One Year Later: The Lowest, Depressing Point

Post #4 in a Series of Posts on my Travels and Life, more information here: Writing a Short book on my Two Years with RV

Running low on time today due to moving and got a cold. Going to post a quick one. It screws up the chronology somewhat since I’m skipping ahead 7 months. But, those were an uneventful 7 months.

Days Before My First RV Trip
July 2011

A year after leaving Washington DC, I reflected on my life and saw myself rather lacking. I had come back home with grand expectations of everything I would accomplish in the next year. But, looking back over my successes, I found the only thing noteworthy I had accomplished was buying a RV which could equally be seen as a huge mistake.

I sent out a rather depressing email to my close friends. I was suffering that mental disease of twenty something angst of not knowing who I am and not knowing what to do. The perceived pressure that I could be doing so much more was crushing me.

Excepts from my email below. It’s a bit meta in that it references a previous email that had occurred a year before this one. The previous email evaluated that previous year which in turn referenced another previous email from the beginning of that year.

One year. One year ago, I moved back to Delaware after my two years in DC.

I cannot believe it has been a year. I have so little to show for it. Reading over the email I sent a year, I’m struck by these lines:

Lately, I keep seeing myself quitting my job and just traveling around, living life on the razor’s edge.
While in Newark, I want to continue training and developing. Yoga classes, martial arts classes, dance classes, acting/improv, toastmasters, etc. I don’t know, I could list off dozens. I enjoy learning and expanding as a human being. I also don’t get any sense of growth or meaning from my job so I seek it outside….
This next year is THE YEAR. I don’t expect to necessarily accomplish everything. In fact, subconsciously, I expect some epic, huge failures to occur that will challenge my sanity. But I will run off to the mountain monasteries if I’m still living this same type of life next year.

I’m not sure why I’m filled with such grief lately. Especially as I’m on the verge of finally starting my RV dream. But I’m unhappy. Most of all I’m disappointed with myself. Despite the passing of a year, the same thoughts are in my head. Although I tried with great, initial interest and inspiration, I’ve succeeded in so very little. Or, if anything, I’ve gone backwards. The same questions, the same anxieties, the same yearnings.

I’m not running off to the mountains, but I am running away on the road. I’m not sure I experienced any huge failures. But a slow series of setbacks and disappointments perhaps. Exercise, cash savings, yoga, meditation, family, food, internet business, RV. None of them shaped up as I hoped.

With the exception of my job, I’ve detached myself from all allegiances. It feels like I stand alone now. And perhaps that explains my inability to advance. As Jesus wandered the desert, and Buddha sat under his bodhi tree, I thought I would come out of this stronger and better. But I knowingly willed this upon myself.
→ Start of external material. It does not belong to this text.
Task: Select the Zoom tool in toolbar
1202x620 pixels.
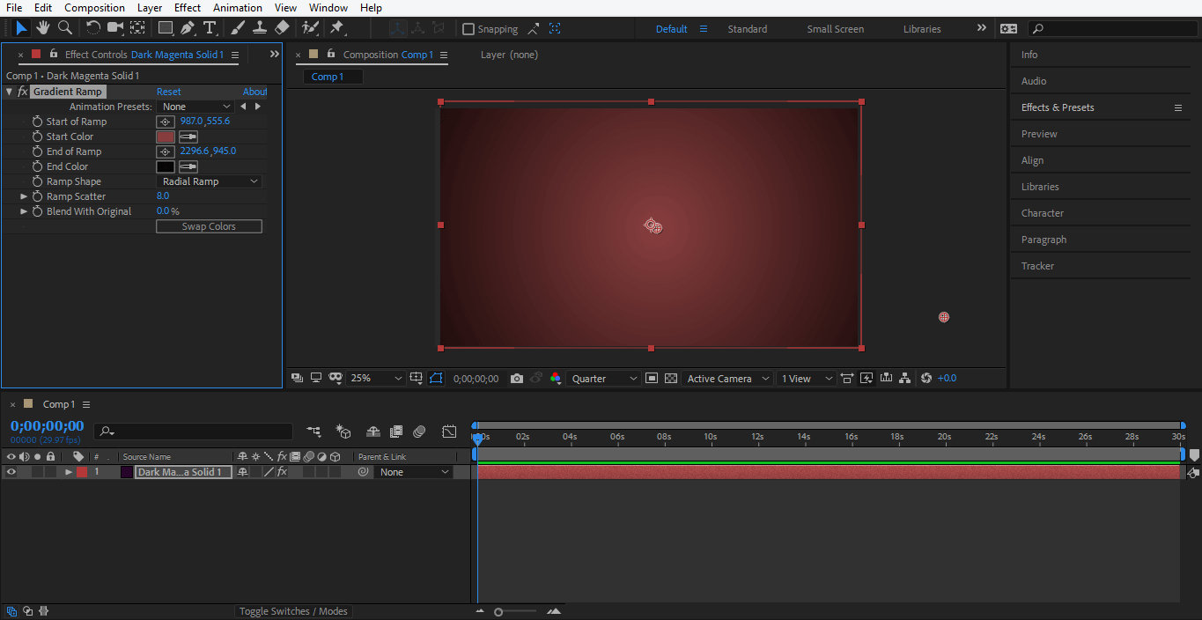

I thought isolation would bring focus and determination instead of apathy and loneliness.

My plans? In the short term, I will visit old friends across the East Coast. Make sure this RV is livable and capable of doing my job on the road. At least having the excuse that I’m spending time with friends and therefore have reliable internet…

I can’t stay around here during the winter or summer. And I would love to see the natural beauties in the West.

*I take a break to eat dinner with my parents, and I realize the source of all my grief.*

It’s a hopelessness. Hopelessness, the precursor to depression. Victor Frankl said that man can suffer anything as long as there’s a reason, a hope, a meaning. But I have traveled my different paths and constantly found only an ending whether self-afflicted or external or both. I’ve reached the end of my tenure of my time in Delaware and feel I’m leaving worse than I started.

My dreams are dying. My hopes are fleeting. Back in college, I used to think that hope was a thing for weak individuals. Frankl’s belief in hope I thought was something only for a man in such desperate circumstances. I would instead cherish something more tangible like strength. But now that I’m weathered down, perhaps hope is one of the foundational layers upon which all else falls upon. Hope as in faith. Faith that my life matters. Faith that my actions carry meaning and purpose. Maybe, I’ve lost faith in myself. I have freedom without meaning. What is freedom without actual consequences? No freedom at all.

Not a happy email. In hindsight, my expectations were unrealistic. But, at the beginning, I really did believe. I think that’s true for most people at the start of any grand journey though. You need some extraordinary, unrealistic faith and optimism initially to even dream big.

But, just a few days after writing that email, I have a great weekend seeing old friends and map out my plan to depart south for Orlando, Florida. My first RV trip.